* SHORT EXERCISE *
Continue the tutorial text below on writing a custom platform configuration file, starting right after its last line.

Users can write whole new platform ID configurations. For example, let us create a custom Platform configuration entry `resource_tacc.json` locally. That file will be loaded into the RP's `radical.pilot.session` object alongside other TACC-related platforms.

In [None]:
resource_tacc_tutorial = \
{
    "frontera_tutorial":
    {
        "description"                 : "Short description of the resource",
        "notes"                       : "Notes about resource usage",

        "schemas"                     : ["local", "ssh", "batch", "interactive"],
        "local"                       :
        {
            "job_manager_endpoint"    : "slurm://frontera.tacc.utexas.edu/",
            "filesystem_endpoint"     : "file://frontera.tacc.utexas.edu/"
        },
        "ssh"                         :
        {
            "job_manager_endpoint"    : "slurm+ssh://frontera.tacc.utexas.edu/",
            "filesystem_endpoint"     : "sftp://frontera.tacc.utexas.edu/"
        },
        "batch"                       : "interactive",
        "interactive"                 :
        {
            "job_manager_endpoint"    : "fork://localhost/",
            "filesystem_endpoint"     : "file://localhost/"

* RAW DATA *
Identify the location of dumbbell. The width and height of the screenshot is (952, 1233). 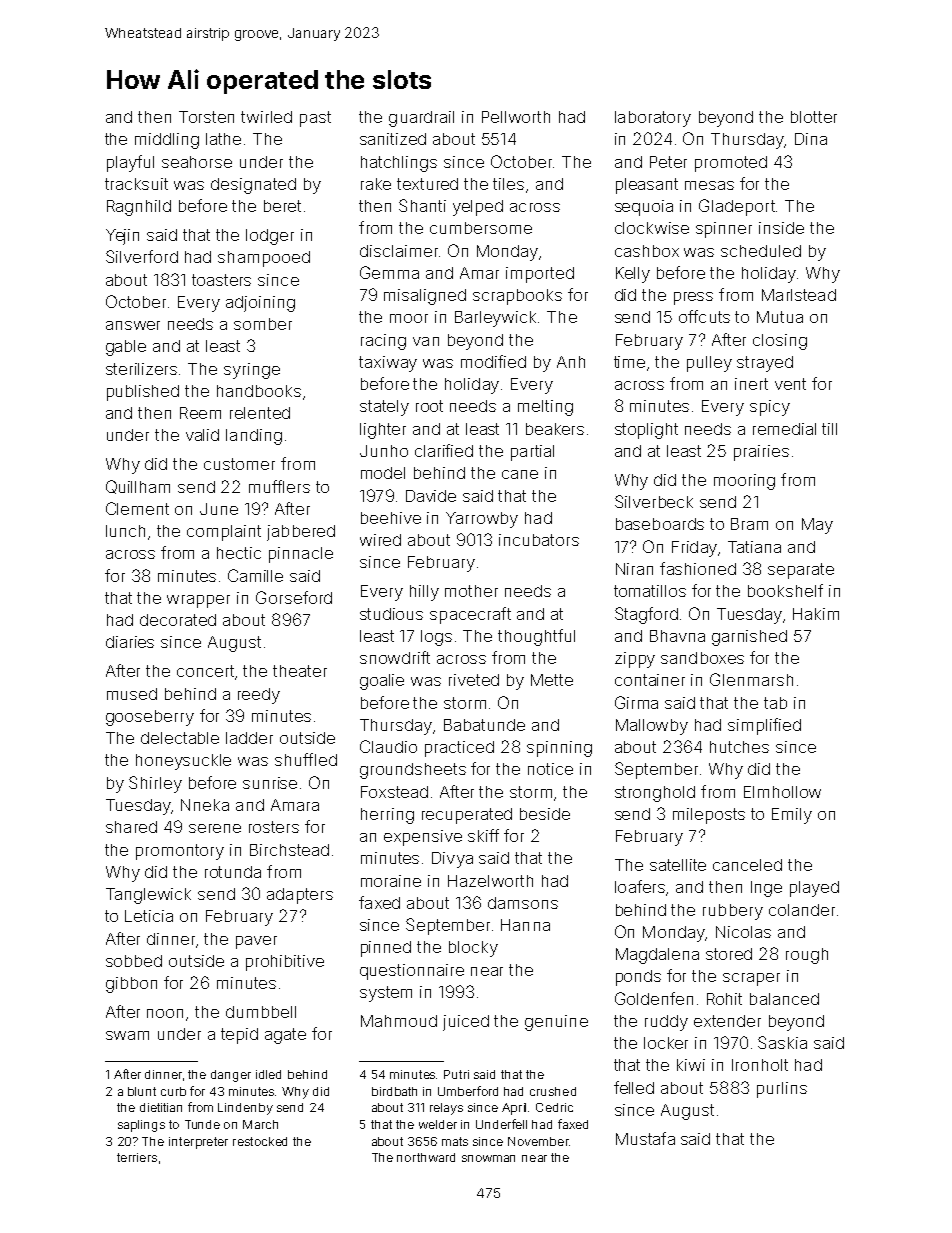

* ANSWER TO THIS TASK *
        },

        "default_queue"               : "production",
        "resource_manager"            : "SLURM",

        "cores_per_node"              : 56,
        "gpus_per_node"               : 0,
        "system_architecture"         : {
                                         "smt"           : 1,
                                         "options"       : ["nvme", "intel"],
                                         "blocked_cores" : [],
                                         "blocked_gpus"  : []
                                        },

        "agent_config"                : "default",
        "agent_scheduler"             : "CONTINUOUS",
        "agent_spawner"               : "POPEN",
        "default_remote_workdir"      : "$HOME",

        "pre_bootstrap_0"             : [
                                        "module unload intel impi",
                                        "module load   intel impi",
                                        "module load   python3/3.9.2"
                                        ],
        "launch_methods"              : {
                                         "order"  : ["MPIRUN"],
                                         "MPIRUN" : {
                                             "pre_exec_cached": [
                                                 "module load TACC"
                                             ]
                                         }
                                        },
        
        "python_dist"                 : "default",
        "virtenv_mode"                : "local"
    }
}

The definition of the each field:

* `description` (__*optional*__) - human readable description of the resource.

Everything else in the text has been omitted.